Jusqu’à présent, la doctrine nucléaire russe prévoyait l’usage d’une telle arme uniquement en réponse à une menace existentielle pour la Russie. En 2018, Vladimir Poutine expliquait que la condition préalable serait la détection par les radars russes du déclenchement d’une frappe nucléaire en direction de son pays.

Mais, depuis le début de l’invasion de l’Ukraine, la menace d’un recours à l’arme nucléaire est régulièrement alimentée par le chef du Kremlin. Le 24 février 2022, au premier jour de l’agression, il avait menacé ceux qui tenteraient de se mettre en travers de son chemin de « conséquences encore jamais vues ». Il était revenu à la charge, le 21 septembre, en assurant être prêt à utiliser « tous les moyens à [sa] disposition pour protéger la Russie et [son] peuple », se plaçant ainsi dans la posture de l’agressé.

Le président russe est-il prêt à abaisser le seuil de recours à l’arme nucléaire, en considérant comme suffisante une atteinte à son intégrité territoriale – pour peu qu’on accepte l’annexion de quatre territoires de l’est de l’Ukraine ? La définition d’une menace existentielle est donc soumise à interprétation. Faut-il voir dans ces sorties à répétition un outil de galvanisation interne ou des signaux clairs adressés à l’Occident ? L’ambiguïté est maintenue. Face à ces menaces, les Occidentaux, Etats-Unis en tête, se refusent à l’escalade et entretiennent le flou sur la réponse en cas de passage à l’acte.

Groupe Wagner

Il s’agit d’une organisation paramilitaire, formée de mercenaires russes, qui entretient des liens étroits – mais officieux – avec le pouvoir russe. Depuis 2012, cette « armée fantôme » de Vladimir Poutine intervient sur des théâtres d’opérations où Moscou n’a officiellement envoyé se battre aucun soldat : la République centrafricaine, la Syrie, la Libye, le Mali, Madagascar ou encore l’Ukraine, avant même l’invasion par l’armée régulière russe.

Selon Washington, quelque 50 000 hommes de Wagner sont en Ukraine : 10 000 seraient des mercenaires et 40 000 auraient été recrutés dans les prisons russes. D’autres estimations de la BBC font état de 20 000 prisonniers recrutés dans les prisons russes.

En janvier, le Groupe Wagner a joué un rôle important dans la bataille de Soledar, dans l’est de l’Ukraine. Le patron de l’organisation, Evgueni Prigojine, avait affirmé que l’assaut sur la ville avait été mené « exclusivement » par des membres de Wagner. L’armée russe avait salué, quelques jours plus tard, le « courage » de ces combattants, un rare signe de reconnaissance entre ces deux structures souvent rivales.

Le groupe est sanctionné par l’Union européenne depuis 2021 et il est considéré comme une organisation criminelle internationale par les Etats-Unis depuis janvier 2023.
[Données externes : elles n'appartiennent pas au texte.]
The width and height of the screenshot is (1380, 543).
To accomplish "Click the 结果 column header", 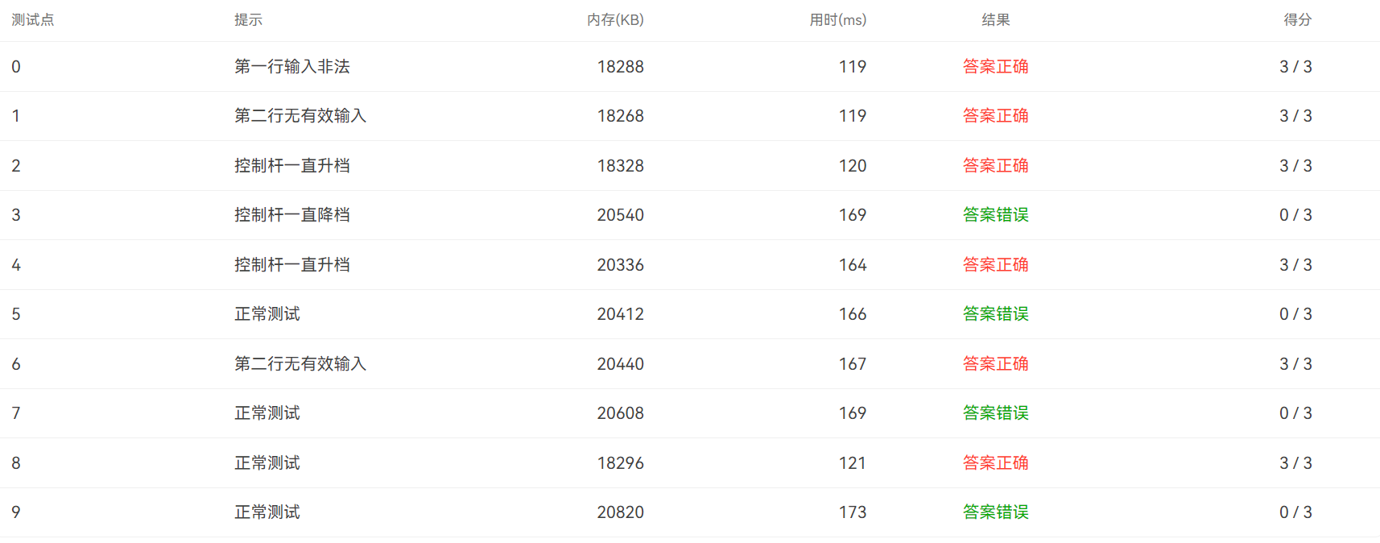I will [x=996, y=20].
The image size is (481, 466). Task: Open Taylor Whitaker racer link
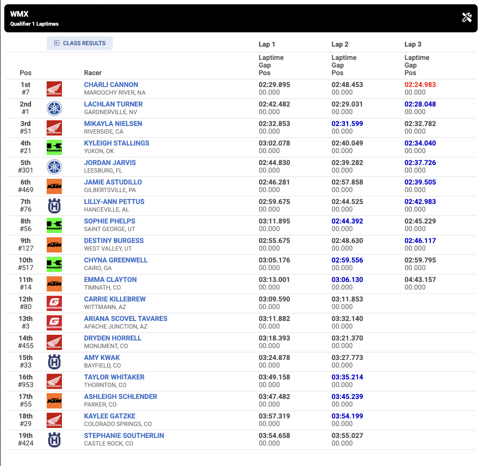(114, 377)

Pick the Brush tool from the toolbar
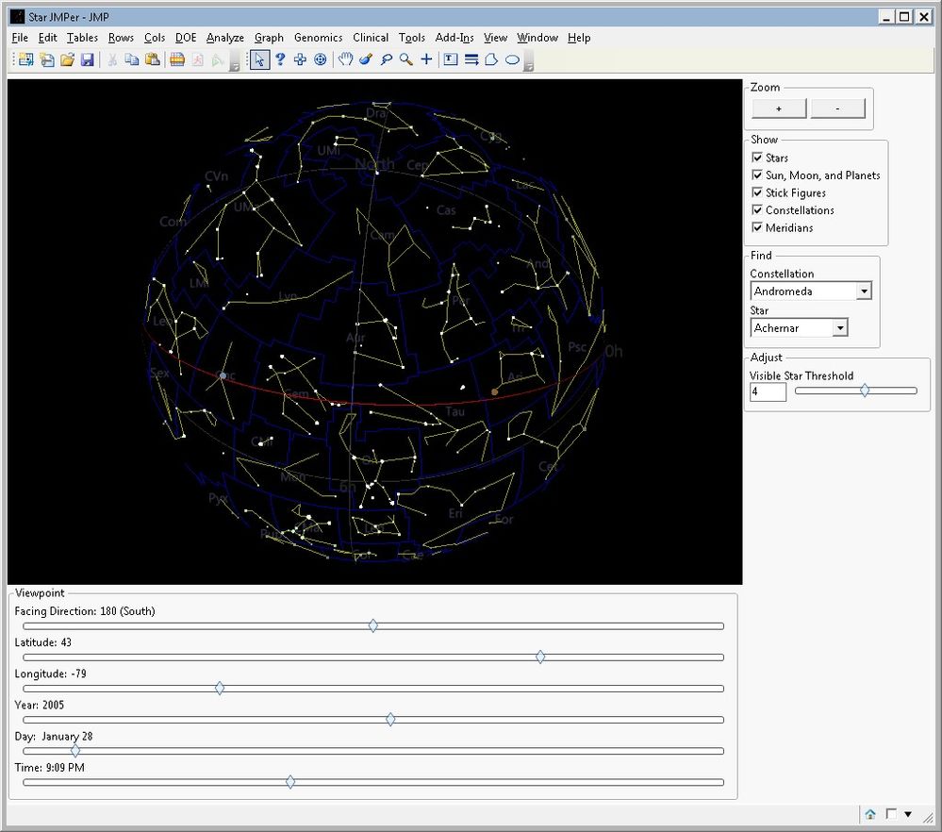(x=366, y=59)
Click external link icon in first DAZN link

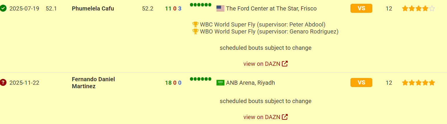coord(285,64)
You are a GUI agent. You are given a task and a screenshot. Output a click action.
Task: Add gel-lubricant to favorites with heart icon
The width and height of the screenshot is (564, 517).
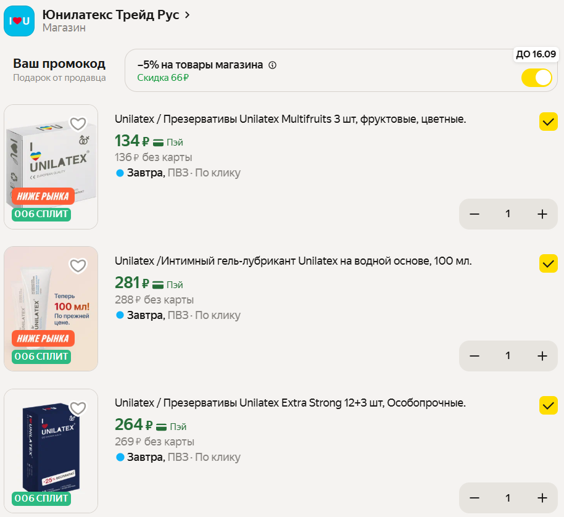(78, 266)
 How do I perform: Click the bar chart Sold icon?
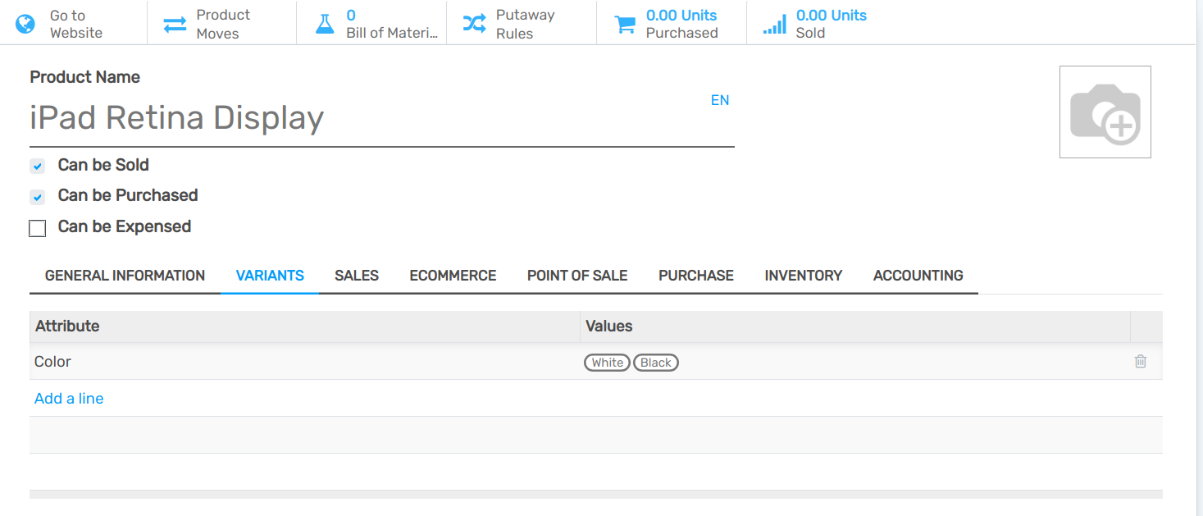pyautogui.click(x=774, y=25)
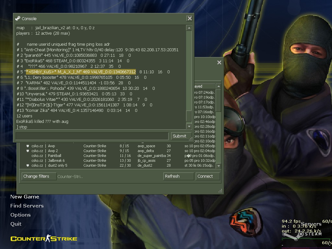Close the server browser window
This screenshot has height=249, width=332.
(219, 63)
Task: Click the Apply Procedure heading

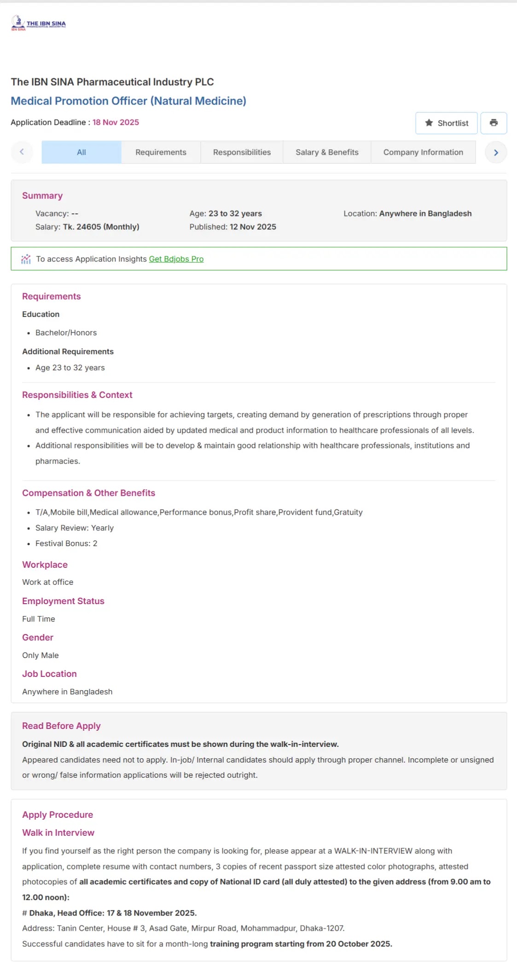Action: [x=58, y=815]
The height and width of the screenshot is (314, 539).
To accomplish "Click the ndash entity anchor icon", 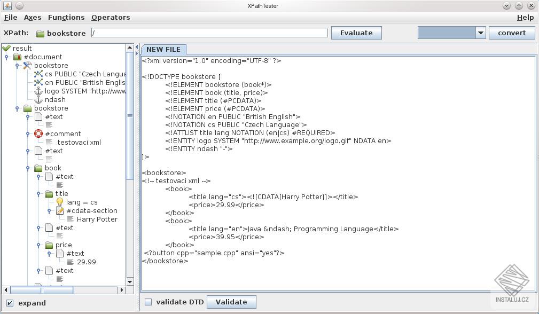I will click(40, 99).
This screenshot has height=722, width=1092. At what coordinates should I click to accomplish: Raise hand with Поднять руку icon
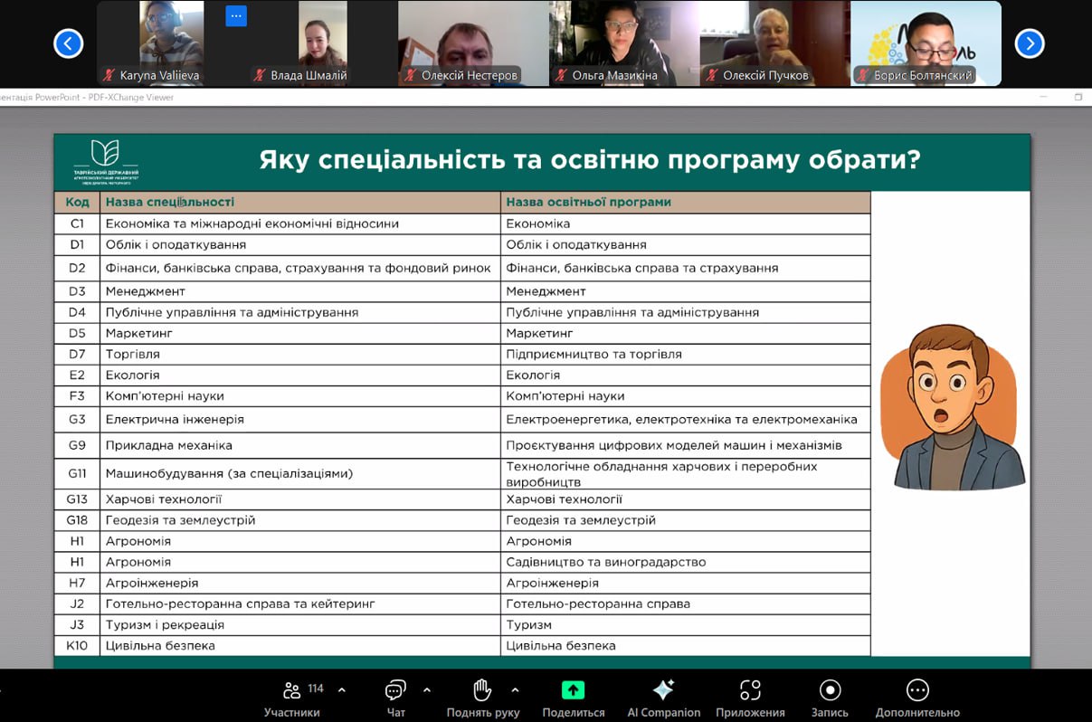pos(482,690)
Le phénomène de « raspoutitsa »

Quelles conséquences les saisons ont-elles sur la guerre ? En théorie, la période hivernale ralentit les manœuvres militaires. En Ukraine, la pluie et la boue ont ainsi rendu plus difficiles les déplacements de blindés et de canons, qui laissent par ailleurs des traces au sol, les rendant plus facilement repérables. Malgré leurs chenilles, les chars lourds peuvent eux aussi être entravés par des terrains trop meubles.

Autre élément important à prendre en compte : le dégel du printemps – la fameuse raspoutitsa (« le temps des mauvaises routes ») –, qui avait coupé la retraite de Napoléon en 1812 et arrêté les blindés allemands en 1941. Ce phénomène, qui transforme chaque année les sols ukrainiens en bourbiers, devrait favoriser les forces russes, aujourd’hui essentiellement cantonnées dans des positions défensives.

A noter que l’hiver n’a pas complètement figé la ligne de front – des combats intenses ont lieu dans le Donbass. Cette relative « pause hivernale » devait toutefois permettre à Moscou de régénérer ses troupes et ses matériels. Les Ukrainiens et leurs alliés redoutent désormais une nouvelle offensive d’envergure avant la fin de l’hiver ou au printemps.